Agriculture workers and dependents make up two-thirds of the 740 million people facing extreme poverty. With their global reach, companies have an important role to play in fostering better and more resilient livelihoods for employees and supply chain workers. Ensuring both direct employees and the wider supply chain workforce can afford a minimum decent standard of living is an imperative for corporates. Responsible procurement, engagement with suppliers and farmers, and living income metrics can support businesses in delivering SDG1 No Poverty and SDG 8 Decent Work and Economic Growth. Additionally, it can help them build stronger supply chains and meet rising expectations of stakeholders and shareholders, who are increasingly attentive to workforce issues brought to their attention by campaigns such as the Workforce Disclosure Initiative.
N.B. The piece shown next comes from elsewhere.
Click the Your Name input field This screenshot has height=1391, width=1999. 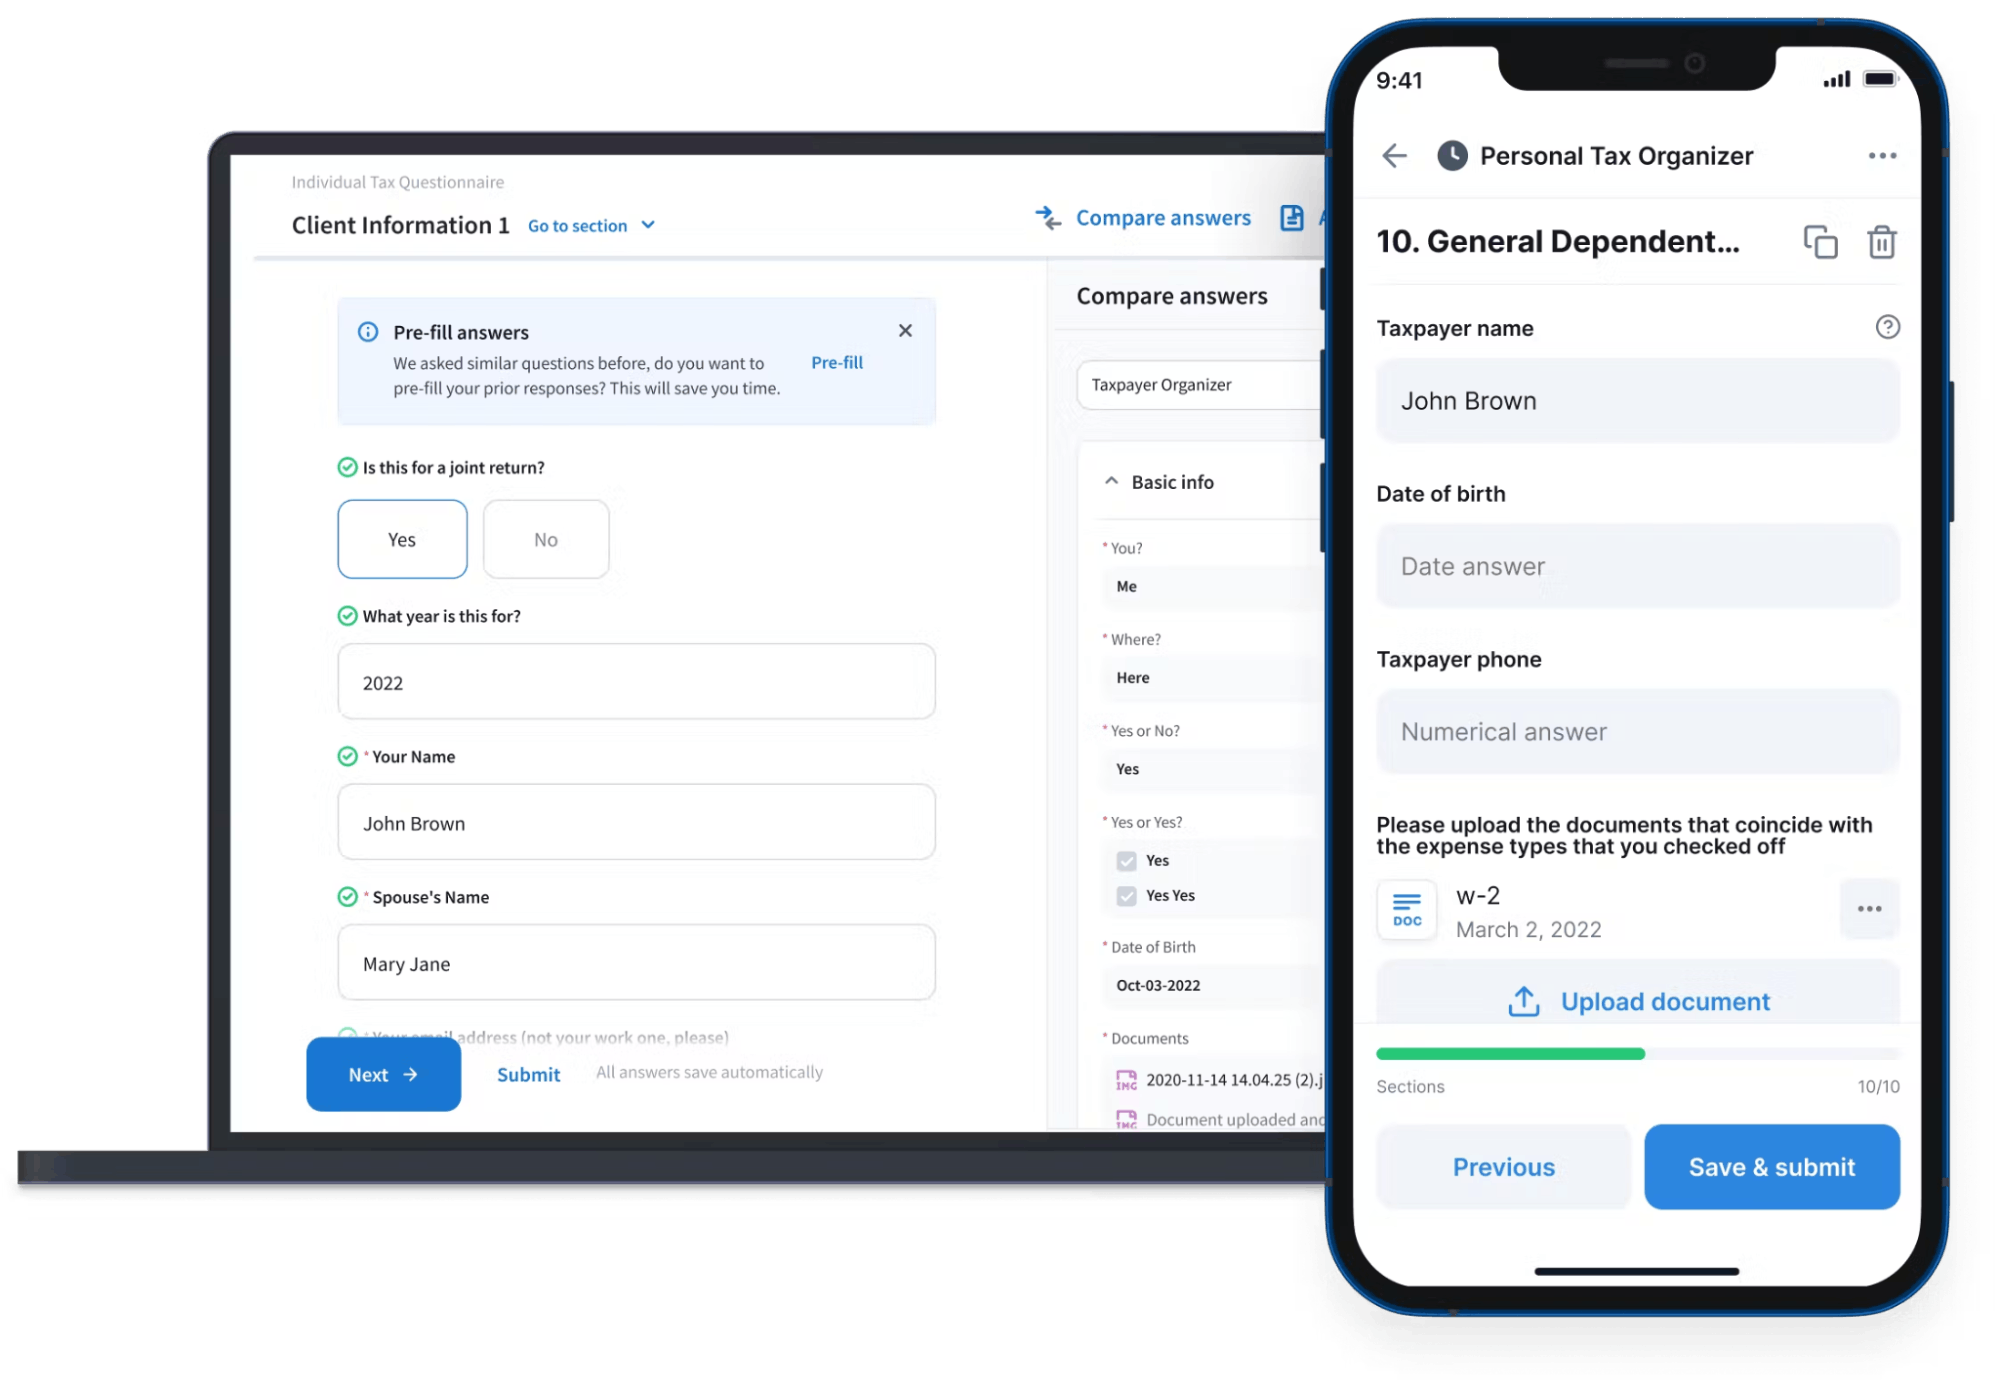click(638, 823)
The Food and Agriculture Organization of the United Nations estimates that the existing 600+ million family farms in the world produce approximately 80% of the global food supply’s value. The reliance of some agribusinesses – for instance, those depending on raw materials such as cocoa, coffee and vanilla, amongst others – on smallholder farmers gives them the opportunity, and responsibility, to promote better livelihoods for all actors in their value chains. As climate change threatens crop production and consumers’ demand for localized production increases, building trust-based, long-term supplier relationships becomes instrumental in creating agile and resilient supply chains. Monitoring global, multi-tier value chains spanning multiple jurisdictions far removed from the headquarters requires data, transparency, and investments.
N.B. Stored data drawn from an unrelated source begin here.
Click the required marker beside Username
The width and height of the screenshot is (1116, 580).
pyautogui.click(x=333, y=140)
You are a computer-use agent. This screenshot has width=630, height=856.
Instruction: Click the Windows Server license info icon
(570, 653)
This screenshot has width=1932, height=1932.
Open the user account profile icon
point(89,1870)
The agribusiness sector is uniquely positioned to reach rural agricultural workers and take action to improve livelihoods through a variety of partnerships and initiatives. Consumers are increasingly demanding more inclusive procurement and better labor employment practices. Living wage and living income certifications can enhance a company’s reputation. By investing in their supply chains, companies can not only support decent standards of living and comply with international frameworks such as the UN Guiding Principles on Human Rights, but they can also guarantee an economically viable source of income, thereby limiting their own exposure to reduced-supply risks deriving from farmers’ pursuits of more profitable opportunities.
The Equitable Livelihoods project works to accelerate action to improve farmers’ income, notably through the development of a Responsible Procurement Framework as well as a Living Income Business Toolkit. The development of these tools – in partnership with IDH and the Farmer Income Lab – will support private sector actors in stepping up their efforts to promote living incomes and wages, by providing best practice examples and peer learning opportunities, and by outlining clear steps to engage with suppliers and farmers.